**TEXTO CITADO**
------------------------------------------------

Na primeira semana de outubro, um auditório da Fundação Getulio Vargas de São Paulo sediou um evento que seria impensável tempos atrás. Para discutir o avanço do agronegócio na Amazônia, foram convidados participantes que historicamente sempre tiveram posições antagônicas. De um lado estavam defensores do agronegócio, como Blairo Maggi, governador de Mato Grosso e um dos maiores produtores de soja do país, e empresários dos maiores frigoríficos brasileiros, como Marcos Molina, presidente do Marfrig, e José Batista Júnior, ex-presidente e conselheiro da JBS-Friboi, hoje a maior empresa de carne do planeta. Do outro, as principais lideranças de uma das ONGs mais temidas pelo setor privado -- o Greenpeace --, além de representantes de dezenas de outras entidades ambientalistas.
  


A despeito da rivalidade dos dois grupos, naquele dia não houve bate-boca. Surpreendentemente, os dois lados chegaram a um acordo. Em meio a discursos quentes, mas civilizados, os frigoríficos selaram com o Greenpeace o compromisso de seguir uma série de critérios mínimos para operar na Amazônia. O objetivo é colocar ordem na atividade pecuária, hoje considerada a maior responsável pelo desmatamento na região. Sentada na plateia da FGV estava a paulista Daniela Di Fiori, vice-presidente de sustentabilidade do Walmart, terceira maior rede de supermercados do país. Ela acompanhava a movimentação no palco com interesse redobrado -- e uma ponta de orgulho. Foi graças a um movimento encabeçado pelo Walmart meses atrás que aquele acordo seria finalmente fechado. Tudo começou no dia 1o de junho, quando o Greenpeace divulgou para o mundo todo um documento intitulado A Farra do Boi na Amazônia. O extenso relatório, resultado de três anos de investigações, trata do papel da pecuária no desmatamento ilegal da região, revela como a atividade é muitas vezes financiada pelo próprio governo brasileiro -- por meio de entidades como o BNDES -- e mostra, em detalhes, seu vínculo direto com o produto final de mais de uma dezena de empresas globais, como Adidas, Nike, Kraft, Unilever, Carrefour e o próprio Walmart. Logo que o relatório veio à tona, o cubano Héctor Núñez, presidente da subsidiária brasileira do Walmart, e Daniela reagiram. "Eles nos procuraram para dizer que não queriam ser parte do problema e que fariam tudo para envolver todo o setor na causa", diz Marcelo Furtado, diretor executivo do Greenpeace no Brasil.

------------------------------------------------

**EXTRATO DOS REGISTROS**
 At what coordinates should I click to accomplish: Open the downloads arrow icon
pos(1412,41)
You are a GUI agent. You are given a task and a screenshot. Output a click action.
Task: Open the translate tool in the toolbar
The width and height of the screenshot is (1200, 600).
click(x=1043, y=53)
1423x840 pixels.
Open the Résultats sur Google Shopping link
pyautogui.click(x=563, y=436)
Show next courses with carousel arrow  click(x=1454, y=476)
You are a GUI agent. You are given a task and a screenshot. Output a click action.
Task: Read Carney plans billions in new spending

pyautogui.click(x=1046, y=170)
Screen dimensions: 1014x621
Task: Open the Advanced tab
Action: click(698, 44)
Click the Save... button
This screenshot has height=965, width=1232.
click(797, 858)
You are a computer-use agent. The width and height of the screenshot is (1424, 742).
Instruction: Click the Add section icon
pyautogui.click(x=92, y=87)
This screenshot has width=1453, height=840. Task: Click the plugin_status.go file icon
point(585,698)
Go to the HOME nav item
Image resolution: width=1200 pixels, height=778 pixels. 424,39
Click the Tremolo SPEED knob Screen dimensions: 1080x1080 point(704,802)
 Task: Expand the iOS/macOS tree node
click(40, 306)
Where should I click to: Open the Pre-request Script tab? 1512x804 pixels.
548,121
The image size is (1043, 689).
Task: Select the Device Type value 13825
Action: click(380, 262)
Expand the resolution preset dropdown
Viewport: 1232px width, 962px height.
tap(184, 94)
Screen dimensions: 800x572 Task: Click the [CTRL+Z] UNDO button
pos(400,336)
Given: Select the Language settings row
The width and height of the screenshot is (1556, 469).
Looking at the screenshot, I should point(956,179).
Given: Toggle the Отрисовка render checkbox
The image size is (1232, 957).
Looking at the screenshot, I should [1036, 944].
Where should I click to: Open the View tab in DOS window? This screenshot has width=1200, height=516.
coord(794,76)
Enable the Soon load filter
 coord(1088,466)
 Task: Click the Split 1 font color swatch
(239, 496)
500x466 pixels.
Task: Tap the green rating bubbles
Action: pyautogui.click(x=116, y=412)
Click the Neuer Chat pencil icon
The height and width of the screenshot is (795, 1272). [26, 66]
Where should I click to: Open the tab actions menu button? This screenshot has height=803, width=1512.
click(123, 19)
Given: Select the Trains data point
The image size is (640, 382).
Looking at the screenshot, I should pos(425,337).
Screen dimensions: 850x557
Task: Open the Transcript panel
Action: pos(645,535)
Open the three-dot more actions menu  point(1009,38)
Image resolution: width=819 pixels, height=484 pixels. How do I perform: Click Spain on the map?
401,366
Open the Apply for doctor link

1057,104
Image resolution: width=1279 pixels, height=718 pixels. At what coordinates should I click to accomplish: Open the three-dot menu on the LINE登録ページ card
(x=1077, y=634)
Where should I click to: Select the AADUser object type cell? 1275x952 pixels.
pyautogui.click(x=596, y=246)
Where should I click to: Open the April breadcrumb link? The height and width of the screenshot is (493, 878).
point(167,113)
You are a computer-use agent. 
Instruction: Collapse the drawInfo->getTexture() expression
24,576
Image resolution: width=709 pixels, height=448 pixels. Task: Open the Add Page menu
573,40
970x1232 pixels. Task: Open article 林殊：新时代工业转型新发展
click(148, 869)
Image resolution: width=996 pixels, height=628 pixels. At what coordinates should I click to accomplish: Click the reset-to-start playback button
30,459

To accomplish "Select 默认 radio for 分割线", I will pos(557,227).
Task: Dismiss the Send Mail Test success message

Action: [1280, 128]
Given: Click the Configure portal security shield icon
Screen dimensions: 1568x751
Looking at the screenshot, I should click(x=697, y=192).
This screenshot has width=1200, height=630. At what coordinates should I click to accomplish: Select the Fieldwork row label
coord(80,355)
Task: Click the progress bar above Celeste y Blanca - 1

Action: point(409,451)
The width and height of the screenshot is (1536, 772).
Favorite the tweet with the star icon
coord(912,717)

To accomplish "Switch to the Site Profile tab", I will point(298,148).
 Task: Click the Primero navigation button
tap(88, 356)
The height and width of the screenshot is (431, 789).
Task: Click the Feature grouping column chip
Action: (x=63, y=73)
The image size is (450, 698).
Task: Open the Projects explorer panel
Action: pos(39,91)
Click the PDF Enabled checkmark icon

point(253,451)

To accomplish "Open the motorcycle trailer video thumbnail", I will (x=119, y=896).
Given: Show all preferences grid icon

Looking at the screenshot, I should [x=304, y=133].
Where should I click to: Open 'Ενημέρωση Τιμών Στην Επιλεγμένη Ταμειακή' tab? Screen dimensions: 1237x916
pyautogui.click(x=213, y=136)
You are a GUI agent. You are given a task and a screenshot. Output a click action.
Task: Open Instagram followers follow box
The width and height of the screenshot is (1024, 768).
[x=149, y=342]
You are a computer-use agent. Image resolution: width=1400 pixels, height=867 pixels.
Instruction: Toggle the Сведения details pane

------------------------------------------------

**OBJETIVOS**
1. Segundo o texto sobre a pecuária na Amazônia, que cargo Daniela Di Fiori ocupa no Walmart?
2. Transcreva, do texto sobre a pecuária na Amazônia, o trecho que começa em "Na primeira semana" e segue até "outras entidades ambientalistas.".
3. Continue o texto sobre a pecuária na Amazônia a partir do ponto em que ele termina.

**RESPOSTAS**
1. Ela é vice-presidente de sustentabilidade do Walmart.

2.
Na primeira semana de outubro, um auditório da Fundação Getulio Vargas de São Paulo sediou um evento que seria impensável tempos atrás. Para discutir o avanço do agronegócio na Amazônia, foram convidados participantes que historicamente sempre tiveram posições antagônicas. De um lado estavam defensores do agronegócio, como Blairo Maggi, governador de Mato Grosso e um dos maiores produtores de soja do país, e empresários dos maiores frigoríficos brasileiros, como Marcos Molina, presidente do Marfrig, e José Batista Júnior, ex-presidente e conselheiro da JBS-Friboi, hoje a maior empresa de carne do planeta. Do outro, as principais lideranças de uma das ONGs mais temidas pelo setor privado -- o Greenpeace --, além de representantes de dezenas de outras entidades ambientalistas.

3.
 

Desde então, o varejista se dedica a convencer os concorrentes a fazer pressão sobre os frigoríficos. Um dos resultados desse esforço foi o embargo, por cerca de 13 dias, dos maiores varejistas do país -- Carrefour, Pão de Açúcar e o próprio Walmart -- a qualquer carne proveniente do Pará, um dos focos da atividade ilegal. Além disso, hoje a Associação Brasileira de Supermercados (Abras), da qual o Walmart é associado, está à frente de um programa para criar uma espécie de certificação para a carne bovina do país. O plano é que o tal selo, a ser lançado em meados de 2010, seja conquistado pelos frigoríficos depois de muitas auditorias e dê aos supermercados a certeza de que a carne fornecida por eles nada tem a ver com o desmatamento da Amazônia. "O Walmart conseguiu mobilizar o setor e fez com que esse movimento se desencadeasse num ritmo surpreendente", diz Furtado.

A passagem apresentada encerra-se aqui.